Usage¶

To use Heritrix3 Client in a project:

import heritrix3

A basic workflow follows:

# basic imports
from pathlib import Path
from pprint import pprint
from heritrix3 import disable_ssl_warnings
from heritrix3 import HeritrixAPI

# disable insecure requests warning
disable_ssl_warnings()

# create the REST API client
api = HeritrixAPI(host="https://localhost:8443/engine", user="admin", passwd="admin", verbose=True)

# dump info
pprint(api.info(raw=False))
# similar to info (output wise)
pprint(api.rescan(raw=False))
# alternative also
pprint(HeritrixAPI._xml2json(api.rescan(raw=True).text))

How to work with jobs:

# create job (if it exists, it will not do anything?)
jobname = "test"
pprint(api.create(jobname))
assert jobname in api.list_jobs()

# list all jobs
api.list_jobs()
# and their actions
api.get_job_actions(jobname)

# send a config file (that allows a separate seeds.txt file)
p = (Path.cwd() / "..").resolve() / "examples" / "crawler-beans.seed_file.cxml"
api.send_config(jobname, p)

# create + send seeds
p = (Path.cwd() / "..").resolve() / "examples" / "seeds.txt"
p.write_text("https://www.google.com/\n")
api.send_file(jobname, p)  # or with "seeds.txt" as third param

# build job (required for some functions, like script execution)
pprint(api.build(jobname))
# can be used to wait until an action is available
# might block indefinitely if this actions does not exists or won't ever be available
api.wait_for_action(jobname, "launch")

# launch the job
pprint(api.launch(jobname))
# pause a job
pprint(api.pause(jobname))
# checkpoint
pprint(api.checkpoint(jobname))
# unpause a job
pprint(api.unpause(jobname))
# terminate the job
pprint(api.terminate(jobname))

# unbuild/teardown the job
pprint(api.teardown(jobname))

# NOTE: the following requires the job to be built! (so no teardown)
# clean up the job (all files are gone)
# NOTE: you should be careful that the job is not still running
api.delete_job_dir(jobname)
pprint(api.rescan())
assert jobname not in api.list_jobs()

See the official Heritrix REST API docs.

Show job information:

job_info_dict = api.info(jobname)
job_xml_txt = api.info(jobname, raw=True).text

config_xml_txt = api.get_config(jobname)

# crawl report (plain text)
launchid = None  # "latest"
report_txt = api.crawl_report(jobname, launchid)

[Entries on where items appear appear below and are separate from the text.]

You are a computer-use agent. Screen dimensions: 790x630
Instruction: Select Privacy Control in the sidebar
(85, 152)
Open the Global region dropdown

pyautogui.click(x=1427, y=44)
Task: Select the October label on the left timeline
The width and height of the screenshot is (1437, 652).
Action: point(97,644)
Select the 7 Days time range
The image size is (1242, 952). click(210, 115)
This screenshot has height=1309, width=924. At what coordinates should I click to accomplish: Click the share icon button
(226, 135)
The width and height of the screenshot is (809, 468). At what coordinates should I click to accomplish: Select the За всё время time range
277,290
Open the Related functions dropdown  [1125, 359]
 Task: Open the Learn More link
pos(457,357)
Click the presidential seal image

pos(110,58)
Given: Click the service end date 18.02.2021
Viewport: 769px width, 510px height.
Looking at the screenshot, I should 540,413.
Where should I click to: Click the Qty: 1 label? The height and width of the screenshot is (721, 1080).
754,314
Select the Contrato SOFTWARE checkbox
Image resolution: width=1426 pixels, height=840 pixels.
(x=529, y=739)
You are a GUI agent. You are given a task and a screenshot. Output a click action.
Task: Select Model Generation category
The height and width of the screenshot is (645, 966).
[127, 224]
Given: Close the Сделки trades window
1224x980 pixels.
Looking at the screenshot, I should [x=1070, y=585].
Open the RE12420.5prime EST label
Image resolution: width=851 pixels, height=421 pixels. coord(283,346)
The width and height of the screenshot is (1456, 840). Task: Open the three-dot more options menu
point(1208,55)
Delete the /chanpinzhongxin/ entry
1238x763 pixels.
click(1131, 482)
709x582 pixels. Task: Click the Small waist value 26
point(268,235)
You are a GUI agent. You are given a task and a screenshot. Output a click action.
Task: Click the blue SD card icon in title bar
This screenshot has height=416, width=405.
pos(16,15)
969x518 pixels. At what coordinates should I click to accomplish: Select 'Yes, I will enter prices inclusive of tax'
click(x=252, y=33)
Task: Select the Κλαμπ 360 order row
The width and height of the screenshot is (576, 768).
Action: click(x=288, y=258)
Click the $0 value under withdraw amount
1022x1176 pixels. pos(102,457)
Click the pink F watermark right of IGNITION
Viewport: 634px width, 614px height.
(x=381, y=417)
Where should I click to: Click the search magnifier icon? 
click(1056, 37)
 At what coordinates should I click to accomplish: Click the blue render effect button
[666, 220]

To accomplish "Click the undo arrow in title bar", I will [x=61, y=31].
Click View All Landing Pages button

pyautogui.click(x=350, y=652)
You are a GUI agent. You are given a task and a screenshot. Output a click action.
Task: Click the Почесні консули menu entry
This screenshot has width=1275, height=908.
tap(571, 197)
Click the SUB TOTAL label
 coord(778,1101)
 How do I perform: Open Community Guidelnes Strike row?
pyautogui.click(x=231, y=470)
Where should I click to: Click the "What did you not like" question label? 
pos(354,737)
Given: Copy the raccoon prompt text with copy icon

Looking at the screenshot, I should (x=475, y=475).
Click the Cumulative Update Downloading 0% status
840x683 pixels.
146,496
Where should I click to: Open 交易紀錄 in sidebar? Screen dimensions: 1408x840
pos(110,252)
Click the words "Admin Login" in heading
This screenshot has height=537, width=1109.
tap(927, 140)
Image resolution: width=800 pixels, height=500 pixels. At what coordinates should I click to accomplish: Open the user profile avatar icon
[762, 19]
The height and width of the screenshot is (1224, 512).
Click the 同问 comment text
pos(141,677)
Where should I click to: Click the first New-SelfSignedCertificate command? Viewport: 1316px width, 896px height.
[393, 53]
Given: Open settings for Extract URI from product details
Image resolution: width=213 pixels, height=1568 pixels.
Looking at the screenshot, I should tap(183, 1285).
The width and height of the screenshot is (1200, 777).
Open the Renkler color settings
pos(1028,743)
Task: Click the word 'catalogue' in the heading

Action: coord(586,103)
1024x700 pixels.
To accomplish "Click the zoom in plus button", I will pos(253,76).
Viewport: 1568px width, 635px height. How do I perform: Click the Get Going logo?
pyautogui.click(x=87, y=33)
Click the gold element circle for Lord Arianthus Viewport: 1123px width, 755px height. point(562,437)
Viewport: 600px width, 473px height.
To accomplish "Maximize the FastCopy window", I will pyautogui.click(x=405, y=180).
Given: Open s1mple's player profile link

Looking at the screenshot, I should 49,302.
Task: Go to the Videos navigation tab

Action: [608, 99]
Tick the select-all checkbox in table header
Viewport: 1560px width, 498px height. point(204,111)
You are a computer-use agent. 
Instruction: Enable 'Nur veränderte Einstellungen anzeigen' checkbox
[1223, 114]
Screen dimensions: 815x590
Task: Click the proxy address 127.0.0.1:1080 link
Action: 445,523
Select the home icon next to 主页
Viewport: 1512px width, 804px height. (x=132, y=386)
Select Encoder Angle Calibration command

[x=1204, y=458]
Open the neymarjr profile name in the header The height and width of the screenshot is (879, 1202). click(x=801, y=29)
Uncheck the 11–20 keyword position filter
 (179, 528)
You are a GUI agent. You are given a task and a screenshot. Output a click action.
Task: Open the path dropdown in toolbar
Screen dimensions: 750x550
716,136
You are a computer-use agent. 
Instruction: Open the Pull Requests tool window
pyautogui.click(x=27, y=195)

# the following functions require the job to be built

# list the jobs files
pprint(api.list_files(jobname))

# show the warcs (after pause/terminate)
pprint(api.list_warcs(jobname))

# launch id
launchid = api.get_launchid(jobname)

If you require a basic heritrix setup, you may use the ekoerner/heritrix Docker image.

CLI¶

The Heritrix3 client library also provides a commandline utility, named heritrix3:

heritrix3 --help
# configure your heritrix REST endpoint:
heritrix3 --host https://localhost:8443/engine --username admin --password admin

# interactive python shell
heritrix3 shell

# list jobs, actions
heritrix3 list-jobs
heritrix3 list-jobs-actions

# show info
heritrix3 info
# show job info for "test"
heritrix3 info test